A new update from the National Audit Office says the reset has put the programme on a more credible footing, with final hospitals now expected to complete in 2045-46.
However, seven hospitals built predominantly using Reinforced Aerated Autoclaved Concrete are not expected to open until 2032-33, despite being prioritised.
For contractors, the reset brings long-term certainty and a stronger forward pipeline, but the NAO warns that the next five years will be critical, with a tight construction schedule and limited contingency leaving little room for early slippage or cost overruns.
Key milestones are approaching.

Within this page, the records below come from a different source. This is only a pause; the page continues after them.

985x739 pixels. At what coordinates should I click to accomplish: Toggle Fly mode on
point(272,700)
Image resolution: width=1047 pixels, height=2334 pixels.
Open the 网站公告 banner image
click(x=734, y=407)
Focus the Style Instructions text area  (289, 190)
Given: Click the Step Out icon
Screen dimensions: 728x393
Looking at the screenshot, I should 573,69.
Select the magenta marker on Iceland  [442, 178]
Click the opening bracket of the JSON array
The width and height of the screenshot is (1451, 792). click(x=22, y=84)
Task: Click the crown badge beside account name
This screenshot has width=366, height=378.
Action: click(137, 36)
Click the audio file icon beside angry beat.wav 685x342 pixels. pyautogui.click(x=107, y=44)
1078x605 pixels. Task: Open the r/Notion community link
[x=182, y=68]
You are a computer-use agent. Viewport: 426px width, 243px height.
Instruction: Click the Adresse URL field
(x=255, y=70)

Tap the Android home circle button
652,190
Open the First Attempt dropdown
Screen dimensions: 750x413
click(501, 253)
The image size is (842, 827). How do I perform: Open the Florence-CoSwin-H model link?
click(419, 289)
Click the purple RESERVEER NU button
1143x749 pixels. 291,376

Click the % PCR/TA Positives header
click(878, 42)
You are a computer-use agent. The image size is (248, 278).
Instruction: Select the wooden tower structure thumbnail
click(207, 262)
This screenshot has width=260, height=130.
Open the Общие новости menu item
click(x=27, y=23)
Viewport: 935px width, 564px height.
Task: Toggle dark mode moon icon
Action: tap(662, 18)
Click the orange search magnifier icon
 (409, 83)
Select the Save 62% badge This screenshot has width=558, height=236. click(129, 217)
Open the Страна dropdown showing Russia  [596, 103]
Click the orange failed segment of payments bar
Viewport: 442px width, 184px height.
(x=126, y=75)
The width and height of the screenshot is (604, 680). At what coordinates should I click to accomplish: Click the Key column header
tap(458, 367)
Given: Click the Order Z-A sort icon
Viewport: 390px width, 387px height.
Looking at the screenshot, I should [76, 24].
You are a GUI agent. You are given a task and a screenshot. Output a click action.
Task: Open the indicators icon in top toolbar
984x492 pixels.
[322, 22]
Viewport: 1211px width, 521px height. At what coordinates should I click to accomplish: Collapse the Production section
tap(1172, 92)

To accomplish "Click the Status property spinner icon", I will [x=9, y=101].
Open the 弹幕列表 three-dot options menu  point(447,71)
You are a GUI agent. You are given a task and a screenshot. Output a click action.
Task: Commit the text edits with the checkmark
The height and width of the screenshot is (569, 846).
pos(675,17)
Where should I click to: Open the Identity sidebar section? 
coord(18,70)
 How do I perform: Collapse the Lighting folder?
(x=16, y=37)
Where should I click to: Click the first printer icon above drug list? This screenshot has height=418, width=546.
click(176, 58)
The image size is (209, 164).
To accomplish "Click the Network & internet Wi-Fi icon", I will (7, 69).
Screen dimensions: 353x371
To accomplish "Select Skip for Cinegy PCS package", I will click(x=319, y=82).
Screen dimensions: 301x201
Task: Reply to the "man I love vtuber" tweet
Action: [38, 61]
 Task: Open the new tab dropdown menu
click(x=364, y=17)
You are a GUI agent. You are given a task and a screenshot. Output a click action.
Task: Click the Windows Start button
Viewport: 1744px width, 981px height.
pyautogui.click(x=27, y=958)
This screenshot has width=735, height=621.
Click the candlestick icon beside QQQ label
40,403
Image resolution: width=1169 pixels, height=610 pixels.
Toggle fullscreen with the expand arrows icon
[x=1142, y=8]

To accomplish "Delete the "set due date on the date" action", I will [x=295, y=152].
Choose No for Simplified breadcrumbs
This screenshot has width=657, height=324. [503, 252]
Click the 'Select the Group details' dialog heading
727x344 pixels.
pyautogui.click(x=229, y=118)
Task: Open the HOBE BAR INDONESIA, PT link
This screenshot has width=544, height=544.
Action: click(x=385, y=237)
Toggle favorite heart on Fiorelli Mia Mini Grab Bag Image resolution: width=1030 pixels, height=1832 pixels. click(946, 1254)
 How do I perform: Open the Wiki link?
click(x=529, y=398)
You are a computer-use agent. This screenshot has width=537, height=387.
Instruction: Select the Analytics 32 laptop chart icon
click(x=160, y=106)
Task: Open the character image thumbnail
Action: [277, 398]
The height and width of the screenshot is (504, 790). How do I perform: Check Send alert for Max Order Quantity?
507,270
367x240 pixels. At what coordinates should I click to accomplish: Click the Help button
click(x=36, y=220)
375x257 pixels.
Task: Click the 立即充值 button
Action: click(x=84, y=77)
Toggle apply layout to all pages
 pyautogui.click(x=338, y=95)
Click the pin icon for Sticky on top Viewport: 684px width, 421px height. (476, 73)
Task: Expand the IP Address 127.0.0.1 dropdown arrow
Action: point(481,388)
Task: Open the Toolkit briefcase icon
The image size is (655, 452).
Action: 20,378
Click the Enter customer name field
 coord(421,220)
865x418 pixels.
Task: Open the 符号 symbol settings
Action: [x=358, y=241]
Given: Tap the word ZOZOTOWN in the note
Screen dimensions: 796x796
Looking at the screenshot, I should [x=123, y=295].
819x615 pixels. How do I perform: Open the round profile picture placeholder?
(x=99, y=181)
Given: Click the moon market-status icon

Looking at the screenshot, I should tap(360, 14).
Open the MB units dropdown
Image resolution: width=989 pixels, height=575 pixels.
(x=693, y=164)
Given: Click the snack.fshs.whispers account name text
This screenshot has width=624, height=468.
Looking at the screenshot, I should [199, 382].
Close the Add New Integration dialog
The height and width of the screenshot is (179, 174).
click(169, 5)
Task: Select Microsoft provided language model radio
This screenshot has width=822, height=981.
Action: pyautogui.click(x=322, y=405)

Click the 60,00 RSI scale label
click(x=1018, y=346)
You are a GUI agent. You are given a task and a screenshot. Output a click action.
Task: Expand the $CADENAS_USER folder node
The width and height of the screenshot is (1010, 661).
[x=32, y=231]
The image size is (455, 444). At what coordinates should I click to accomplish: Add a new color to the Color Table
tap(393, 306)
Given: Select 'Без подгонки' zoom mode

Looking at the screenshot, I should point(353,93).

The Hospital 2.0 alliance contract was due to be awarded at the end of the year but has now slipped into early 2026. Critical work to draw up standard design will now be completed by April 2026.
Market interest has been strong, with more than 20 contractors expressing interest and 16 firms shortlisted for competitive dialogue.
Alliance shortlist
Bam Construction
McLaren Construction
Bovis Construction (Europe)
Morgan Sindall
Bouygues UK
Multiplex Construction Europe
Dragados
Sacyr UK
FCC Construcción
Skanska Construction UK
Integrated Health Projects
Willmott Dixon Construction
John Graham Construction
Laing O’Rourke
John Sisk & Son
Kier Construction
Wave 1 schemes are due to start on site by 2028-29, including Milton Keynes Hospital and Leighton Hospital.
But capacity risks remain in key public sector client delivery roles. As of November 2025, the programme had a 39% vacancy rate with gaps in digital, commercial and technical skills flagged as a red risk.
The reset, announced last year by the Department of Health & Social Care, follows a review triggered by the watchdog’s 2023 finding that the programme was not deliverable as originally planned.
It now covers 41 hospital schemes delivered across four waves over the next 20 years. Five schemes were already complete when the programme was reset in January 2025.
Total funding to deliver all 46 schemes now stands at £60bn, including £56bn of capital spend – a £33.8bn increase on 2023 assumptions – with a £12bn contingency built in to reflect inflation, market pressure, engineering complexity and environmental requirements.
Capital funding of £8.9bn has been allocated between 2025-26 and 2029-30, with spending rising to around £3bn a year from 2030-31 onwards. Almost 90% of funding before 2030 is earmarked for wave 1 schemes, concentrating work in the late 2020s and early 2030s.
RAAC remains the biggest immediate risk. An independent 2022 review recommended replacing seven RAAC hospitals by 2030, but the NAO says this deadline will be missed. By 2025, more than £500m had already been spent preventing structural failure, while trusts face £100m–£140m a year in extra maintenance costs as replacements are delayed.
The reset leans heavily on the Hospital 2.0 model, designed to standardise layouts, improve buildability and create a more predictable market for contractors. Features include single-patient rooms, shorter staff travel distances, digital patient records and new monitoring technology.
Across 28 Hospital 2.0 schemes, DHSC expects overnight bed numbers to rise by an average of 6%.
NAO head Gareth Davies said the reset had created a firmer platform but warned delivery discipline would be critical.
“The reset of the New Hospital Programme gives the Department a firmer platform to deliver long-term improvements, and its ambition to transform hospital infrastructure has real potential provided designs are rigorously tested and programme delivery is well managed,” he said.
Sir Geoffrey Clifton-Brown, chair of the Committee of Public Accounts, said delays in tackling RAAC posed “significant clinical and cost risks” and warned that rigorous oversight was essential to stop patients and clinicians waiting even longer for new hospitals.